By Fox Van Allen, Techlicious

Congratulations to the cities of Atlanta, Georgia; Charlotte and Raleigh-Durham, North Carolina; and Nashville, Tennessee. Google has chosen these four Southeastern metropolitan areas as the next to receive gigabit Google Fiber Internet service.

Google Fiber has proven an incredibly popular service in the limited number of communities it serves. It’s not hard to figure out why: The fiber optic network offers 1 Gbps Internet service for just $70 per month. That’s about 100 times faster than the average U.S. broadband Internet connection speed at about the same cost. Even those on a budget have something to love about Fiber: Google offers a 5 Mbps speed option for free – you just need to pay a one-time $300 installation fee.

So far, Google Fiber has only launched in a handful of cities (including Provo, Kansas City, and most recently, Austin, Texas). It’s benefitted these locations immensely. The added competition has forced existing cable companies in the areas to slash their rates. It’s also sparked a tech startup scene in many of the cities, with entrepreneurs relocating from around the country just to take advantage of the crazy-fast Internet speeds.

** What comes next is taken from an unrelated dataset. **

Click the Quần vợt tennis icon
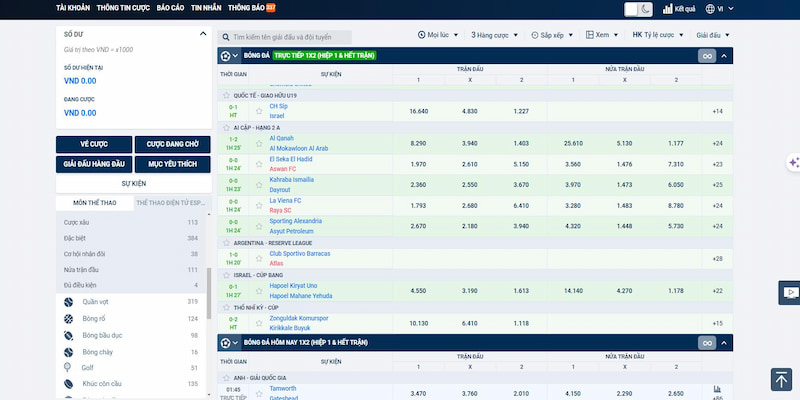This screenshot has width=800, height=400. 68,301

Now that Google Fiber’s city choices are set, the next step is for the company’s engineers to draft maps of where its fiber optic cable will be routed. The design process will take “a few months,” after which the construction stage will begin. Google hasn’t announced a launch data for the service yet, but if the past is any judge, Atlanta, Charlotte, Raleigh-Durham and Nashville will be enjoying gigabit speeds at affordable prices sometime in early 2016.

If you live in one of the four metropolitan areas mentioned, you’ll want to swing by the Google Fiber website and give them your address. Not only will you be notified when service is available in your neighborhood, you’ll also register your interest in the service. That’s no small detail – Google uses all that information to decide which neighborhoods get Fiber and when.